誰にでも、信じつづけたいものがある。たぶんね。信じたい。信じさせてほしい。無意識にも意識的にも、陰に陽にある。その「信じつづけたいもの」を肯定してくれるなにか。なにかを持して生きている。そこがきっと、それぞれにとっての、やさしさの在り処なのだと思う。

たとえばそれは、人形やぬいぐるみであったり。
信じつづけたいものを、信じさせてくれる姿かたち。
種々の偶像たち。

「信じつづけたいもの」とは、言い換えれば自由の預け先。わたしの自由を預かってくれるなにか。自由は預けるためにある。このごろ、そう感じるようになった。預け先は、たくさんあるといい。好きな人にちょっと預けてみたり。会社に預けたり、テレビやSNSに預けたり。映画に預けたり、音楽に預けたり。スポーツに預けたり。科学に預けたり、文学に預けたり。お国に預けたり。神さまに預けたり。
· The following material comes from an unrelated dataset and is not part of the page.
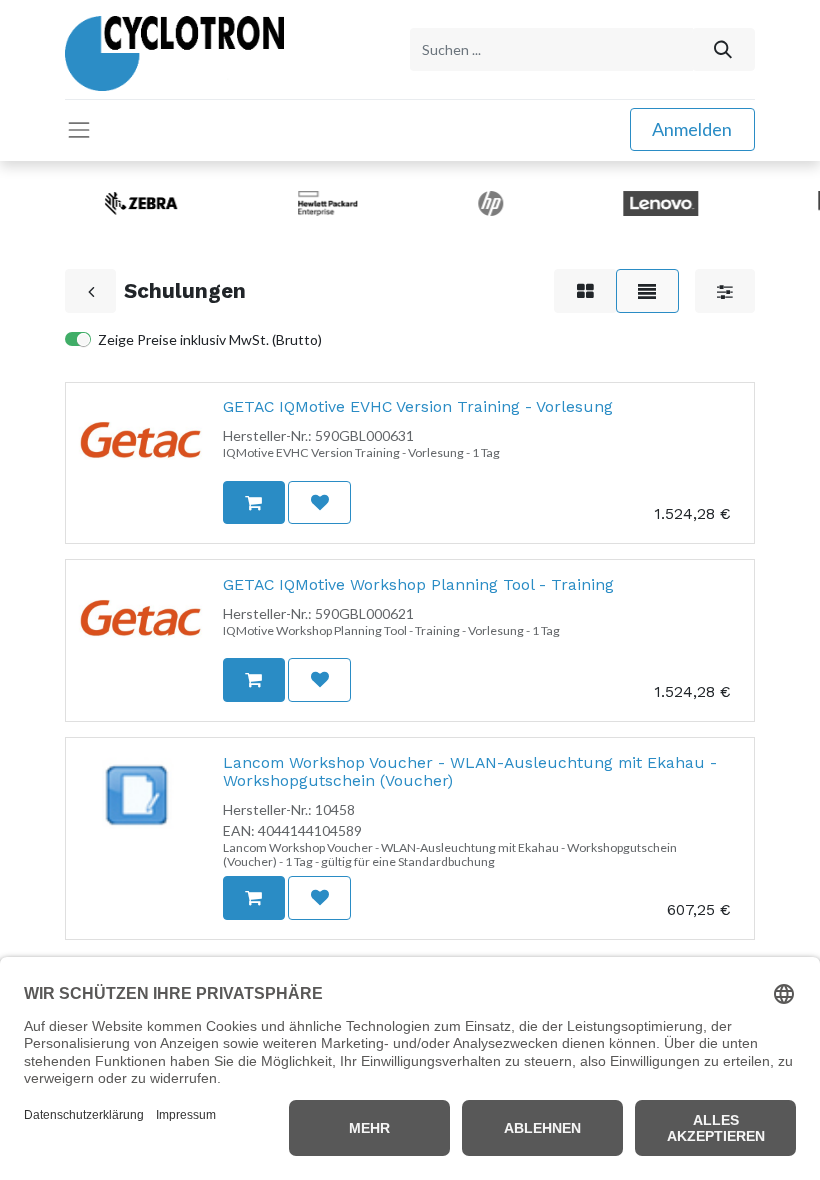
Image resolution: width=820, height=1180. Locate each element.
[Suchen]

生まれて間もない赤ん坊はまず、育て親にガツンと自由を預ける。命をかけて。何者でもない不定形のちいさな身を預け、親からたくさんの不自由を借り受ける。はじめに名を借り、居場所を借り、そして毎日のことばを借り、周囲の不自由を養分として成長する。

やがて不定形だったものに、かたちが備わる。人はさまざまなもののかたちを借りて、その姿をつくる。音楽のかたちを、科学のかたちを、文学のかたちを。わたし自身をかたちづけるために。不具にしてもらうんだ。「ある」とはすなわち、不具であることだ。

預け先となる「かたち」の根底には、身体とことばがある。わたしは物事の根っこに興味を抱きやすい。根なし草のように足元がおぼつかないせいか。身体の不自由なかたち、ことばの不自由なかたちを多すぎるほど借り受けてやっと地に足がつく。日々、自由を預けて不自由を借りる。「ない」を預けて、「ある」を借りること。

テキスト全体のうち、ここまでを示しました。